XI.— Aux règles dont j’ai parlé il faut en ajouter une encore : se faire toujours la définition ou la description de l’objet qui tombe sous l’action de la pensée, de façon à bien voir quel il est en soi et dans son essence, quelles parties intégrantes constituent son ensemble ; à pouvoir te dire à toi-même et son vrai nom, et les noms des parties qui le composent et dans lesquelles il doit se résoudre.

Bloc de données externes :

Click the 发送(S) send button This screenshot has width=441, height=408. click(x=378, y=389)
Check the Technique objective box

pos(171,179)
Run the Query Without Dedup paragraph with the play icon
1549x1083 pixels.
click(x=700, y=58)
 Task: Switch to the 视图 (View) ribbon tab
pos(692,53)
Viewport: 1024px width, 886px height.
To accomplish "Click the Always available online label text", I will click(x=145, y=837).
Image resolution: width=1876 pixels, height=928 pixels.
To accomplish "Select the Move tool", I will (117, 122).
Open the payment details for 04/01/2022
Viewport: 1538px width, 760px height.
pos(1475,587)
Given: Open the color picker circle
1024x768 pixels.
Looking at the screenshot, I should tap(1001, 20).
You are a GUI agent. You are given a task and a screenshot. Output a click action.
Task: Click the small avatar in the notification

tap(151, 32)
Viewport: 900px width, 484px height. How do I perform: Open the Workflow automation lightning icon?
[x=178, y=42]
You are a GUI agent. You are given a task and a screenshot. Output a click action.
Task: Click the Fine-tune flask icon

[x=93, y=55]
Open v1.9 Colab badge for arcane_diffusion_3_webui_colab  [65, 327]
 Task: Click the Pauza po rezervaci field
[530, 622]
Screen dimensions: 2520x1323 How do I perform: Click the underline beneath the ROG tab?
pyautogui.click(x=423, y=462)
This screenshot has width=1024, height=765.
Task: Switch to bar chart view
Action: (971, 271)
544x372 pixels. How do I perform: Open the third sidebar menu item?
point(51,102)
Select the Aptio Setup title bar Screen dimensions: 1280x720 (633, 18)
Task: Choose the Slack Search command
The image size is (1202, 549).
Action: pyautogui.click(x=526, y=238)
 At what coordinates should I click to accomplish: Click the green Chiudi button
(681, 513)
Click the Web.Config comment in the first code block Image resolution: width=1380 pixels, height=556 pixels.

Rien, en effet, n’est propre à élever les sentiments de l’âme, comme de pouvoir faire l’examen méthodique et rationnel de chacun des objets qui se présentent à nous dans la vie et d’y porter un regard tel, qu’à l’instant même on comprenne à quel ordre de choses chaque objet appartient, et de quelle utilité il y est ; quel rang il tient dans l’univers, et quel par son rapport avec l’homme, avec le citoyen de cette cité suprême dont les autres cités sont comme les maisons. Oui, il me faut savoir ce qu’est, et de quoi est composé, et combien de temps doit durer cet objet qui affecte présentement ma vue ; quelle est la vertu dont j’ai besoin à son endroit, si c’est la douceur, la force d’âme, la vérité, la confiance, la simplicité, la modération, etc. A chaque événement, il faut se dire : ceci vient de Dieu, ceci est un effet de l’enchaînement des choses, de l’ordre que déroule la destinée, de tel ou tel concours de circonstances, de tel ou tel hasard ; ceci est l’oeuvre d’un homme de ma tribu, d’un parent, d’un ami : il ignore, lui, ce qui est conforme à la nature ; mais moi je ne l’ignore pas: c’est pourquoi je le traite, suivant la loi naturelle de la société, avec bienveillance et justice. Je ne mets pas moins de soin, même dans les choses indifférentes, à estimer chaque objet suivant son véritable prix.

Marc Aurèle, Pensées pour moi-même, livre III, pensée XI, Les Stoïciens, textes choisis par J. Brun, PUF, 1966, p. 154-155.